Abu Dhabi partners with Virgin Galactic spaceship firm
DUBAI, United Arab Emirates -- The Mideast investment fund that recently bet big on Mercedes-Benz said Tuesday that it will pay about $280 million to buy nearly a third of commercial space travel start-up Virgin Galactic.
Aabar Investments' buy-in gives British billionaire Sir Richard Branson's space tourism venture a big financial kickstart at a time when many funding sources have dried up because of the global recession. It also gives the wealthy Persian Gulf sheikdom of Abu Dhabi a chance to build its own space flight industry as it broadens its economy beyond the oil sector.
Aabar will buy a 32% stake in Virgin Galactic's holding company.
In exchange, the state-controlled fund will acquire "exclusive regional rights" to launch Virgin Galactic tourism and scientific research space flights from the United Arab Emirates capital.
"The significant partnership not only falls in line with Abu Dhabi's larger plans to inculcate technology research and science at a grassroots level but also complements its aim to be the international tourism capital of the region," Aabar Chairman Khadem al-Qubaisi said.
Aabar says it plans to pay an extra $100 million plus transaction costs to fund a program to launch small satellites into orbit, and will build a spaceport in Abu Dhabi.

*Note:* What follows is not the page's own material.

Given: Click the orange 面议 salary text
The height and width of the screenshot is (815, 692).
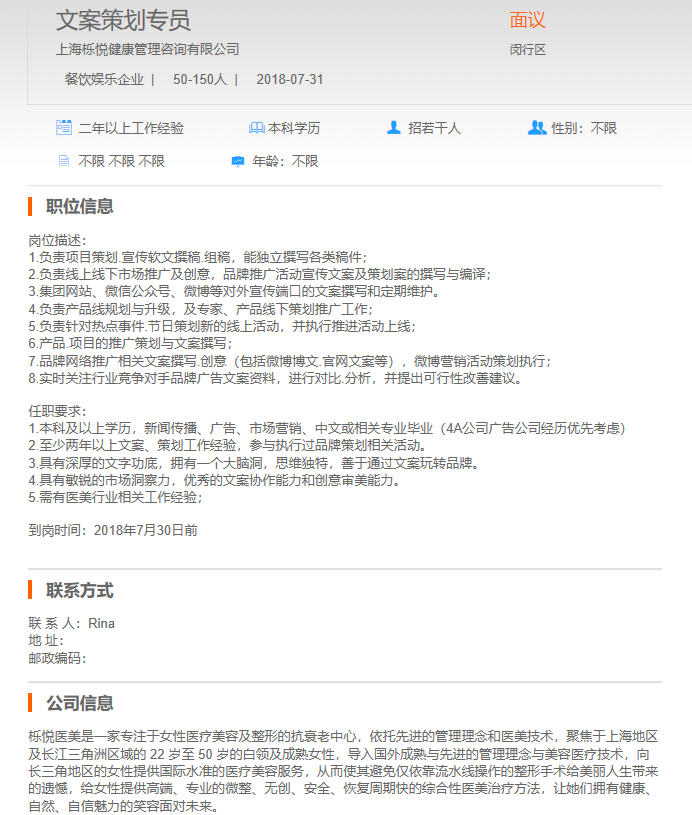Looking at the screenshot, I should pos(527,20).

Aabar is the first outside investor in the spaceflight company, which has been owned fully by Branson's Virgin Group. The deal values Virgin Galactic at about $875 million.
Regulators in the United States and elsewhere must approve the deal.
Virgin Group has pumped more than $100 million into its space flight venture since forming it in 2004. The company is working to develop flight vehicles with Scaled Composites, the Mojave, Calif.-based aeronautical firm that won the X Prize to build the first privately funded manned space ship.
Virgin Galactic has yet to show that it can put paying customers in orbit, or make a profit doing so. It plans to begin testing a new spacecraft, SpaceShipTwo, by the end of this year. The vehicle will piggyback to 50,000 feet on a large plane before blasting into suborbital space.